Effect of CNTs concentration on mechanical properties and microstructure evolution of grouting stones

Peng Li¹Xianzhe Luo^2*Pengyu Wang²Kai Wang²Yue Du²Qiang Zhang²

• ¹Shanxi Lu 'an Mining (Group) limited liability company ancient city coal mine, Changzhi, China
• ²State Key Laboratory of Deep Geotechnical Mechanics and Underground Engineering, China University of Mining and Technology, Xuzhou, China

In order to elucidate the mechanism of carbon nanotubes (CNTs) in cementitious materials and their effects on microstructural and mechanical properties, this study combines in-house experiments with PFC 2D particle flow numerical simulations to systematically analyse the macromicro-mechanical behaviours of the grouted nodular bodies under different CNTs concentrations. Uniaxial compression tests were carried out on specimens constructed from crushed aggregate with a fractal dimension of 2.415, and the results showed that CNTs incorporation significantly enhanced the compressive strength and strain capacity of the nodules, with the optimal performance at a concentration of 0.05% CNTs, and the peak strength and peak strain were increased by 14.9% and 9.7% compared with those of the unincorporated specimens, respectively. Numerical simulation results showed that the maximum deviation of peak strength and strain between simulation and test was 2.01% and 2.96%, respectively, which verified the reliability of the model.

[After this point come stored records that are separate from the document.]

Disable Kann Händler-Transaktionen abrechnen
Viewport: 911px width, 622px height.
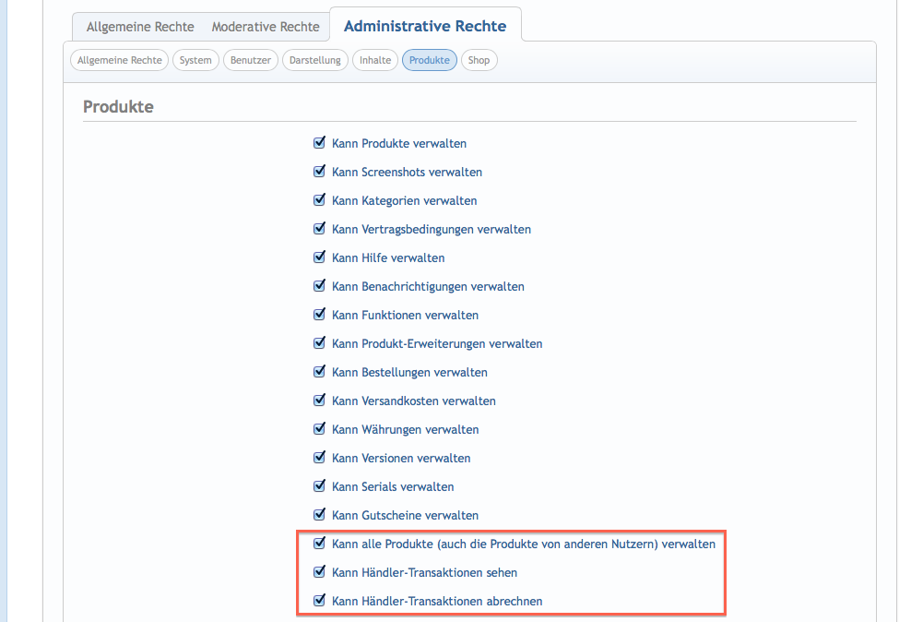(x=319, y=601)
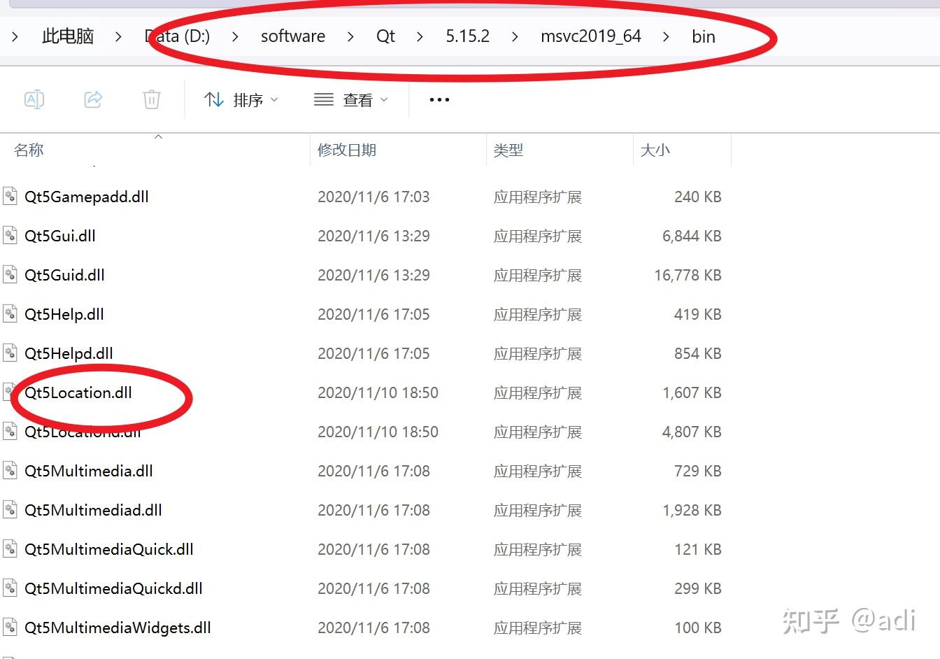
Task: Navigate to the 此电脑 breadcrumb item
Action: coord(67,36)

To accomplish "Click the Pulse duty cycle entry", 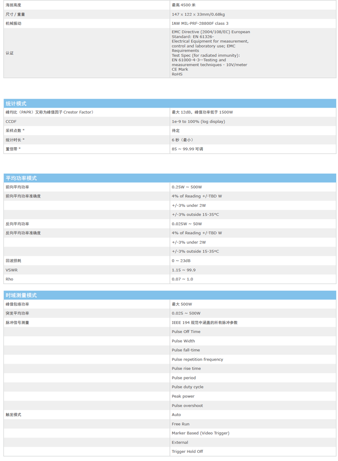I will pyautogui.click(x=187, y=387).
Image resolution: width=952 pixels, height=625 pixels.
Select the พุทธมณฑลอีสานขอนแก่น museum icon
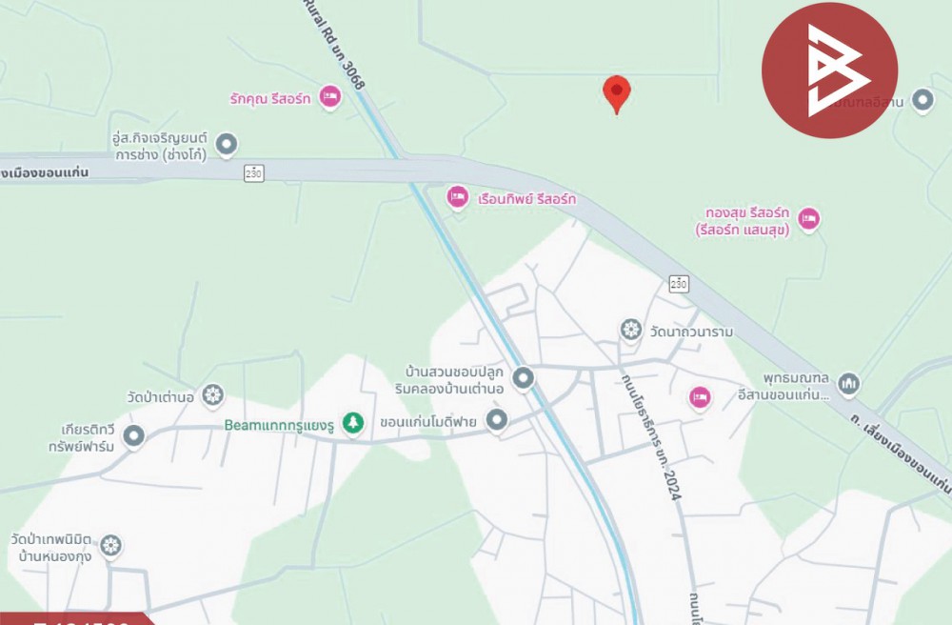click(x=848, y=385)
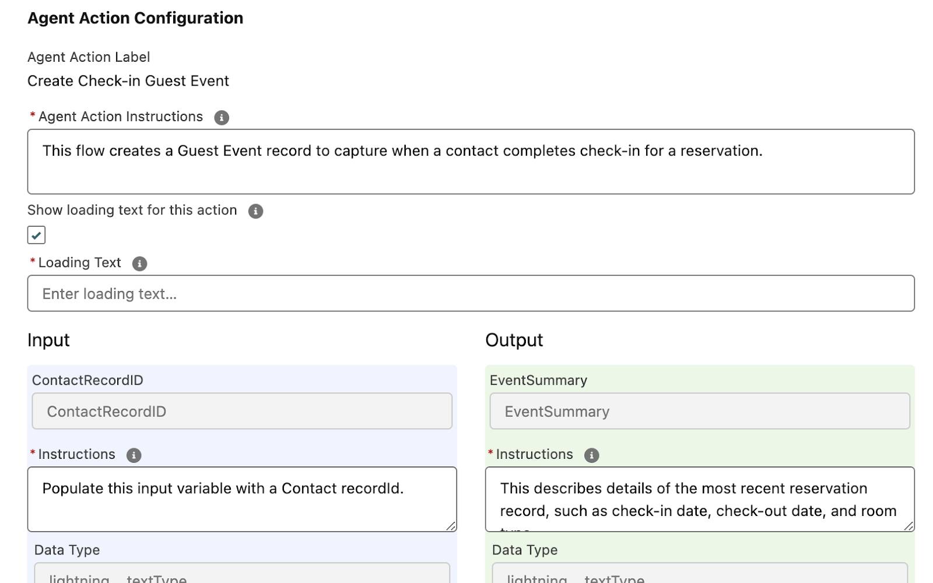Select the output Instructions textarea
933x583 pixels.
[x=694, y=498]
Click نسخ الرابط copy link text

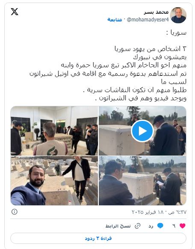coord(118,226)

Microanalysis showed that 0.05% CNTs optimised the crack extension path and force chain distribution by enhancing the bonding force at the cemented particle-aggregate interface, and inhibited the penetration of shear cracks, while too high a concentration (e.g., 0.15%) weakened the interface due to the agglomeration of CNTs, which exacerbated the force chain rupture and structural instability.This study reveals the regulation mechanism of CNTs concentration on the mechanical properties of the grouted rock body, which provides a theoretical basis for the efficient reinforcement of the crushed surrounding rock in engineering.